→ **Dataset records**:
==*==
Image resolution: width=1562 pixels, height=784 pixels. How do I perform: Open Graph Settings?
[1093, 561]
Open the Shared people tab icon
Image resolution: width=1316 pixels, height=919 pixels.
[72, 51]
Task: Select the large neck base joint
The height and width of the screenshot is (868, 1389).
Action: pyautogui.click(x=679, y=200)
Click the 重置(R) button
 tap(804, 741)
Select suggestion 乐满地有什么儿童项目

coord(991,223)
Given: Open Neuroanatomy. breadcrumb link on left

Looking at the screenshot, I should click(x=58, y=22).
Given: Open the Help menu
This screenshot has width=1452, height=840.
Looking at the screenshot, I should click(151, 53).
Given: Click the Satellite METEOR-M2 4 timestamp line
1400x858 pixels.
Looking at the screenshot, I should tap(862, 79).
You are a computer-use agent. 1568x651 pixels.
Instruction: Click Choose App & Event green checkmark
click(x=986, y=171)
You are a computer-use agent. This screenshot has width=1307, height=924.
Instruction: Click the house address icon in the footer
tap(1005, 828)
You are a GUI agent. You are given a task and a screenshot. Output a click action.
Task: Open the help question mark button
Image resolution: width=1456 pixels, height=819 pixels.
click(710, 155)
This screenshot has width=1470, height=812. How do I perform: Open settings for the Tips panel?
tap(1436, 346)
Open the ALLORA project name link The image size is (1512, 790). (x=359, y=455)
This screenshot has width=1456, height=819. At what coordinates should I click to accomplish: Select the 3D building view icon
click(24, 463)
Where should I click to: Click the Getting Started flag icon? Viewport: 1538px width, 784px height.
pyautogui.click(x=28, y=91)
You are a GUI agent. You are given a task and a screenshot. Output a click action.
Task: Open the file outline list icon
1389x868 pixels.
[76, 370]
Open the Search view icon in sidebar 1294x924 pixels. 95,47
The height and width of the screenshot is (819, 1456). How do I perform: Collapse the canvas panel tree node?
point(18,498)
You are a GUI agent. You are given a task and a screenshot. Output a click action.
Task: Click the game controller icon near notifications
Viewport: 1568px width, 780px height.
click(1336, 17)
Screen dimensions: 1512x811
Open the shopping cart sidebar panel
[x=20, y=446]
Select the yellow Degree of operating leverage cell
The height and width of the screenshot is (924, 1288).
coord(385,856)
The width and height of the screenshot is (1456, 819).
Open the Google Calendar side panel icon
==*==
→ **What needs to be done**:
The complete material should be output once more, word for word.

→ **Exercise result**:
Image resolution: width=1562 pixels, height=784 pixels. How do I perform: Open Graph Settings?
[1093, 561]
Open the Shared people tab icon
Image resolution: width=1316 pixels, height=919 pixels.
[72, 51]
Task: Select the large neck base joint
The height and width of the screenshot is (868, 1389).
Action: pyautogui.click(x=679, y=200)
Click the 重置(R) button
 tap(804, 741)
Select suggestion 乐满地有什么儿童项目

coord(991,223)
Given: Open Neuroanatomy. breadcrumb link on left

Looking at the screenshot, I should click(x=58, y=22).
Given: Open the Help menu
This screenshot has width=1452, height=840.
Looking at the screenshot, I should click(151, 53).
Given: Click the Satellite METEOR-M2 4 timestamp line
1400x858 pixels.
Looking at the screenshot, I should tap(862, 79).
You are a computer-use agent. 1568x651 pixels.
Instruction: Click Choose App & Event green checkmark
click(x=986, y=171)
You are a computer-use agent. This screenshot has width=1307, height=924.
Instruction: Click the house address icon in the footer
tap(1005, 828)
You are a GUI agent. You are given a task and a screenshot. Output a click action.
Task: Open the help question mark button
Image resolution: width=1456 pixels, height=819 pixels.
click(710, 155)
This screenshot has width=1470, height=812. How do I perform: Open settings for the Tips panel?
tap(1436, 346)
Open the ALLORA project name link The image size is (1512, 790). (x=359, y=455)
This screenshot has width=1456, height=819. At what coordinates should I click to accomplish: Select the 3D building view icon
click(24, 463)
Where should I click to: Click the Getting Started flag icon? Viewport: 1538px width, 784px height.
pyautogui.click(x=28, y=91)
You are a GUI agent. You are given a task and a screenshot. Output a click action.
Task: Open the file outline list icon
1389x868 pixels.
[76, 370]
Open the Search view icon in sidebar 1294x924 pixels. 95,47
The height and width of the screenshot is (819, 1456). How do I perform: Collapse the canvas panel tree node?
point(18,498)
You are a GUI agent. You are given a task and a screenshot. Output a click action.
Task: Click the game controller icon near notifications
Viewport: 1568px width, 780px height.
click(1336, 17)
Screen dimensions: 1512x811
Open the shopping cart sidebar panel
[x=20, y=446]
Select the yellow Degree of operating leverage cell
The height and width of the screenshot is (924, 1288).
coord(385,856)
The width and height of the screenshot is (1456, 819).
Open the Google Calendar side panel icon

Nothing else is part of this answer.